If you find yourself with a pot of caramel and a layer of greasy fat on top, your caramel has become separated. There is still a chance that you can save it. First, remove the caramel from the heat and let it stop boiling, if it is still boiling. Add 3 tablespoons of water and 1/4 cup of honey. Then put the whole thing back on medium heat and stir it like crazy. Stir until it all looks like normal again and your caramel makes a firm ball when you do the cold water test. Then remove the pot from the burner and stir it until it stops boiling. Then immediately try and coat your apples. This is your last chance, so make it quick and do whatever you have to do to get the caramel on the apple. Even if you only end up with one or two caramel apples before the fat separates again, at least you can invite one friend over and eat your apples while you mope a little and then try again.
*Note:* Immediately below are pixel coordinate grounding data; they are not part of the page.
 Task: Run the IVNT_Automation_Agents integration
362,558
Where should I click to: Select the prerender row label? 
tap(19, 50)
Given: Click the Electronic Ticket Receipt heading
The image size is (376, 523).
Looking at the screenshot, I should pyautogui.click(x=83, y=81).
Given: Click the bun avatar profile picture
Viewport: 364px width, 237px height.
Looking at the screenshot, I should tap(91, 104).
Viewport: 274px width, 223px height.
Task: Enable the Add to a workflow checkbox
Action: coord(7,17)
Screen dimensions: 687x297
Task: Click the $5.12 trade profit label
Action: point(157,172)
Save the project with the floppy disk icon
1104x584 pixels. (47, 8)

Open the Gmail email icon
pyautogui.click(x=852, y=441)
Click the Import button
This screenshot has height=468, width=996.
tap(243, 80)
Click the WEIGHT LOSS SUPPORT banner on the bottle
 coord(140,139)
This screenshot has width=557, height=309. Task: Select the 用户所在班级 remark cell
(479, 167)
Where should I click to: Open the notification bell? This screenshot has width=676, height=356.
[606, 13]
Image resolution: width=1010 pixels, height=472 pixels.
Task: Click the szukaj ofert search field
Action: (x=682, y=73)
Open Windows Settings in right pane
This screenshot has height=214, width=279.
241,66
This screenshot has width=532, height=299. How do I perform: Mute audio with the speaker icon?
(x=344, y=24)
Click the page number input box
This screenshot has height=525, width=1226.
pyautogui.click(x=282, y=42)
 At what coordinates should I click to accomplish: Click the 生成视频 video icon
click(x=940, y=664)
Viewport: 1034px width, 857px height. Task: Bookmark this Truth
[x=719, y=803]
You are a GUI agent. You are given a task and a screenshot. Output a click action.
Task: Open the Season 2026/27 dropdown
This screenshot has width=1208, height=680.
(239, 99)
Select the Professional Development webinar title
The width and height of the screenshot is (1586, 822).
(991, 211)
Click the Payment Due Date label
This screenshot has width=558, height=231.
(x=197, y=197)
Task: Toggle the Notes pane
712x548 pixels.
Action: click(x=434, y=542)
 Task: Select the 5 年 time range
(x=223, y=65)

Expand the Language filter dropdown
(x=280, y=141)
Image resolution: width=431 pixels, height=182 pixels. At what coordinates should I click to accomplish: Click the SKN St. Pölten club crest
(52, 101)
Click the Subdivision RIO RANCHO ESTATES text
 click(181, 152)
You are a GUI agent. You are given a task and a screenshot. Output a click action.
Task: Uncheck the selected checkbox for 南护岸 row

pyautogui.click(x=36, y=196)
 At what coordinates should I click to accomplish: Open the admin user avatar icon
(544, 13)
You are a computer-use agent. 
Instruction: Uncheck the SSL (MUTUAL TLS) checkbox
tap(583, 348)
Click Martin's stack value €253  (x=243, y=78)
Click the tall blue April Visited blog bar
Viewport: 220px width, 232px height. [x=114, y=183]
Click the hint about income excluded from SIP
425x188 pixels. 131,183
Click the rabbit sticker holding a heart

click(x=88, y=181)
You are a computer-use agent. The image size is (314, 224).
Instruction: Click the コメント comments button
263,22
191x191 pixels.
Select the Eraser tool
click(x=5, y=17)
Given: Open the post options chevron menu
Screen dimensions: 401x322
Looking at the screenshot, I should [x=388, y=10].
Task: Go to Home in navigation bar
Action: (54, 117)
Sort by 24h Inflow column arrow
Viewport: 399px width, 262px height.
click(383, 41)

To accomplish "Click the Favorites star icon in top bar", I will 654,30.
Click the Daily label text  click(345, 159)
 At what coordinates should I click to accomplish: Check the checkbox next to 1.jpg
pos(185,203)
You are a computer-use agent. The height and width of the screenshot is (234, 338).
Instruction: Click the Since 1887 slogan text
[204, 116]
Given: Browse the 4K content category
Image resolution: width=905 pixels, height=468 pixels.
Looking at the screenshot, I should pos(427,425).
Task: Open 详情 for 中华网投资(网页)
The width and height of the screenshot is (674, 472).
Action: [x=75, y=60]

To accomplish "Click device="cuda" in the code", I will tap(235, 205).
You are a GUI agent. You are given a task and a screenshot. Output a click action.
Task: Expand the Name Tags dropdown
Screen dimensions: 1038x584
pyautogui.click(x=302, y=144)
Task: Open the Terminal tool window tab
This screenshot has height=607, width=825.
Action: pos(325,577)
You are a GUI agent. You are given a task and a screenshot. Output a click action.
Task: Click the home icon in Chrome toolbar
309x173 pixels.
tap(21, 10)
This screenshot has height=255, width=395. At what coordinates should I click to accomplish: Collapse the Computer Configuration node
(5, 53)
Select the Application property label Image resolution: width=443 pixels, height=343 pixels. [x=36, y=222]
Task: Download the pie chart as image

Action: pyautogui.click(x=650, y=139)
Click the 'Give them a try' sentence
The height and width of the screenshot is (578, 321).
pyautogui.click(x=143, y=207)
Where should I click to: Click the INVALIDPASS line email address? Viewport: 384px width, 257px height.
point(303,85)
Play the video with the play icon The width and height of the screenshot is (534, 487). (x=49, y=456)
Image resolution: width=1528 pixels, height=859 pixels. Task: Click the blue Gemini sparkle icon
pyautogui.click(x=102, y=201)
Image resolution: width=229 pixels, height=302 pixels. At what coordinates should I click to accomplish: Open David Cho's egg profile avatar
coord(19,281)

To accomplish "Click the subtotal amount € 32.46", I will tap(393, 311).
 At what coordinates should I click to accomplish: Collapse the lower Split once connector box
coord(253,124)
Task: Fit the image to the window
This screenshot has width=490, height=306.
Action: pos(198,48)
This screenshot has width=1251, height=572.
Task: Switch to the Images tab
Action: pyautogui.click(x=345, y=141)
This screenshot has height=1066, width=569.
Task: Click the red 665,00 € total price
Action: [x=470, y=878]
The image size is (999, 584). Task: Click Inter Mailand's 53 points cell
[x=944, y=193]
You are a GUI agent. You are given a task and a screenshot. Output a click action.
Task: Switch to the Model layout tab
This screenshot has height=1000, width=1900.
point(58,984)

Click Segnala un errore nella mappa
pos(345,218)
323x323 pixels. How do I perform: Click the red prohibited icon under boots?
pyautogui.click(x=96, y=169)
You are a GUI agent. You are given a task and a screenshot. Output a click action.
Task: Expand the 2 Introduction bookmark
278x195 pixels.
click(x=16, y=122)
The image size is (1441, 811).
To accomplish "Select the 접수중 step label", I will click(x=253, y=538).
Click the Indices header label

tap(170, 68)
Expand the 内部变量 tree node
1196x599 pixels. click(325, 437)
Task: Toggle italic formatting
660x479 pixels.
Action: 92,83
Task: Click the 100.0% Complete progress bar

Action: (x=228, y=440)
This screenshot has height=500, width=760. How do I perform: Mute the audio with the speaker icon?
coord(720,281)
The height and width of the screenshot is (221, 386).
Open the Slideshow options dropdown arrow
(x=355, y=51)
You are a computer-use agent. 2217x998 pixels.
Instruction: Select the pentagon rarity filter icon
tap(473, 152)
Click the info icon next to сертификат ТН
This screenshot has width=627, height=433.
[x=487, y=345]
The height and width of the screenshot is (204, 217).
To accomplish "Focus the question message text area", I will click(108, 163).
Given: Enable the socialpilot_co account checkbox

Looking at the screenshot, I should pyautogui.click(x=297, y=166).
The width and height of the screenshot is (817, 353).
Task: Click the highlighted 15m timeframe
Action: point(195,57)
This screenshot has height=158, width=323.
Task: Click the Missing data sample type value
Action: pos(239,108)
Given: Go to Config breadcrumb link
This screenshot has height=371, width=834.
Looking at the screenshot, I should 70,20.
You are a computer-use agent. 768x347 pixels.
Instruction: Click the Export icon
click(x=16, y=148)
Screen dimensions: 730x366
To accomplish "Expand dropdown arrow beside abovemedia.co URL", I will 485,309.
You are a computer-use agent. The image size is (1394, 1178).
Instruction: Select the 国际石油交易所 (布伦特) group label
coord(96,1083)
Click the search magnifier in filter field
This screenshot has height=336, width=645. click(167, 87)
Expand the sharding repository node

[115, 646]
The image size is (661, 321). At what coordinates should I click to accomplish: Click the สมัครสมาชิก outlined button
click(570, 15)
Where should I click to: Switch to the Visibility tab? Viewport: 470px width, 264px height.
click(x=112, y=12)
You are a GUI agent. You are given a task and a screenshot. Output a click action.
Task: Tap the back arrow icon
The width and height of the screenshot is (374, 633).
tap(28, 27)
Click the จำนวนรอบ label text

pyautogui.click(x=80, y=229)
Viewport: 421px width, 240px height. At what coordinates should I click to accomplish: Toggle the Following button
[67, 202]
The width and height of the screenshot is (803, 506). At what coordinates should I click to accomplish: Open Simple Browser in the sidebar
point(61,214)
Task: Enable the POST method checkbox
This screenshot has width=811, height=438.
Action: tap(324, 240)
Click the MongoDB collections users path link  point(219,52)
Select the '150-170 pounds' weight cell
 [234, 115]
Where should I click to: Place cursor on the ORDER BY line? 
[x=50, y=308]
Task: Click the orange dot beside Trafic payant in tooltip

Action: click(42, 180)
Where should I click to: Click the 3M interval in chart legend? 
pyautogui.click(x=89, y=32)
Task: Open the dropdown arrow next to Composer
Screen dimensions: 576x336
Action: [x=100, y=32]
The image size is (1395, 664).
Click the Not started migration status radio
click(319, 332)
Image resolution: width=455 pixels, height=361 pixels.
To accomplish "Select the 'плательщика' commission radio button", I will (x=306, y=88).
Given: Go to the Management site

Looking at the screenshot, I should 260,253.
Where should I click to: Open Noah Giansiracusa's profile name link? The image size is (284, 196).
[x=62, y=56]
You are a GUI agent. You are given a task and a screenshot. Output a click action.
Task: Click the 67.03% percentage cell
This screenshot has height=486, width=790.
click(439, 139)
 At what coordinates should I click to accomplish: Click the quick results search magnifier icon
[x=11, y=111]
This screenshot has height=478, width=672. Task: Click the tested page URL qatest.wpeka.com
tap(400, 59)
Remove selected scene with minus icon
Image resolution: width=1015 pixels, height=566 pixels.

If you really get depressed, you can add 1/2 cup of corn syrup to anything and it will fix it when you heat it up again.
Myths About Caramel Apple Making
-When you are making caramel for caramel apples with my recipe, you do not have to have to clean your pot between batches.
-Don't put the apples in the freezer to loosen the aluminum foil from the apples, it will turn your apples into mush and ruin them.
-You don't need corn syrup.
-Stirring does not cause your caramel to recrystallize.
BaowulfW made it!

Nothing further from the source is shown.